38人のうち過去12年間指導してきたアラバマ大出身選手33人。残りは2人がルイジアナ州立大時代の選手、そして3人がミシガン州立大時代に指導した選手たちです。セイバン監督があと何年現役監督として居続けるかわかりませんが、この記録はしばらく彼自身によって更新され続けていきそうです。
フロリダ州を制したのは・・・
フロリダ州といえばフロリダ大、フロリダ州立大、マイアミ大といった名門校を思い出すと思いますが、実はその他にもFBS(フットボールボウルサブディビジョン)に所属するチームが存在します。ただ当然注目度から言えば先に上げた3チームが歴史的にも実力的にも群を抜く・・・はずなのですが。
チームの花形ポジションといえばはやりQBだとおもうのですが、過去3年のドラフトを振り返ったときフロリダ州出身のチームでもっとも多くのQBを輩出したのは実は上のどの3チームでもなかったのです。
ご承知の通り2020年のドラフトでは総合1位のジョー・バロウ(ルイジアナ州立大)や5位のトゥア・タガヴァイロア(アラバマ大)らを筆頭にSEC(サウスイースタンカンファレンス)出身選手が目立ちましたが、合計で13人のQBがドラフトされた中、フロリダ州の「Big 3」出身選手は皆無。それを尻目に第4巡目にニューヨークジェッツにドラフトされたのはフロリダインターナショナル大のジェームス・モーガン(James Morgan)でした。
フロリダインターナショナル大は前出のブッチ・デービス監督に率いられていますが、デービス監督はかつてマイアミ大で指揮を執ったことのある名将。
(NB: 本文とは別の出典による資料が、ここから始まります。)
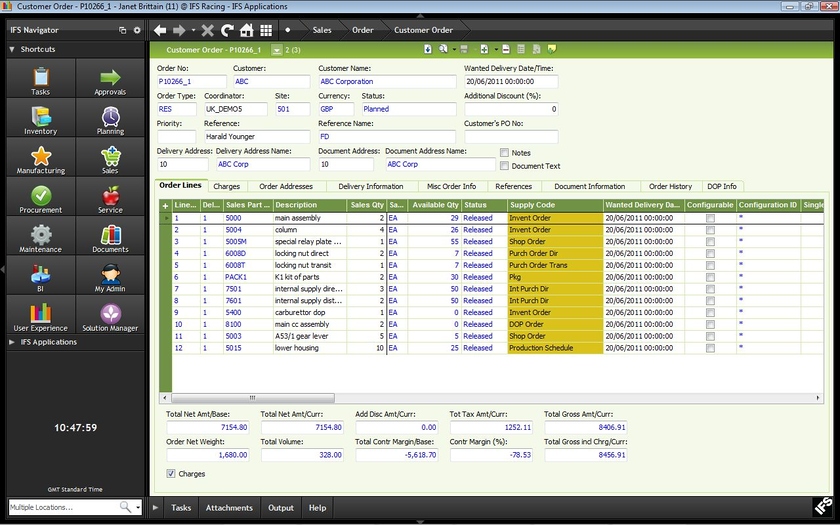Click the Customer's PO No input field
Image resolution: width=840 pixels, height=525 pixels.
[x=510, y=137]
大学自体はFBSの中でも中堅カンファレンス群とされる「グループオブ5」に位置付けされるカンファレンスUSA所属ですが、そんなチームからQBがドラフトされたというわけです。
実は2018年にもアレックス・マガウ(Alex McGough)が7巡目にシアトルシーホークスから指名されており、これで過去3年で2人ものQBがフロリダインターナショナル大からプロ入りを果たしたことになります。
そしてもっと掘り下げてみると過去最近5年間で「Big 3」出身のQBでドラフト指名された選手は実に1人のみ(2017年のマイアミ大出身のブラッド・カーヤ、デトロイトライオンズから指名)。つまり過去5年間だけ見るとフロリダインターナショナル大出身のQBの数のほうが「Big 3」出身のトータルの数よりも上回ったということになります。
もっともQBがドラフトされるというのはタイミング的なこともありますし、一概にフロリダインターナショナル大がフロリダ州でのQB王国という結論に至るのも、「Big 3」全体の格が落ちているというのも短絡過ぎます。ただフロリダ大は上昇気流に乗っているものの、フロリダ州立大とマイアミ大はいまいち感は否めません。しかも昨シーズンマイアミ大はそのフロリダインターナショナル大に30-24で敗れてしまいました。これはマイアミ大にとって対フロリダインターナショナル大戦の初黒星となってしまったのです。
果たして「Big 3」の名誉挽回が来年あるのでしょうか・・・。
4チームの共通点とは?
フロリダ大、ミシガン大、ミシガン州立大、サザンカリフォルニア大の4チームは有名校として知られていますが、2020年ドラフトにおいてもそれぞれのチームからプロ選手が誕生しました。それだけ聞けば別に何ら特別なことではなさそうですが、実はこれにはある記録が含まれているのです。
というのも今年この4チームから最低でも1人が選手がドラフト指名を受けたことにより、ドラフトがほぼ現行のシステムとなって以来(Common Draft Eraとも呼ばれる)この4チームが唯一毎年途切れることなく出身選手がプロ選手になっているという記録を更新したのです。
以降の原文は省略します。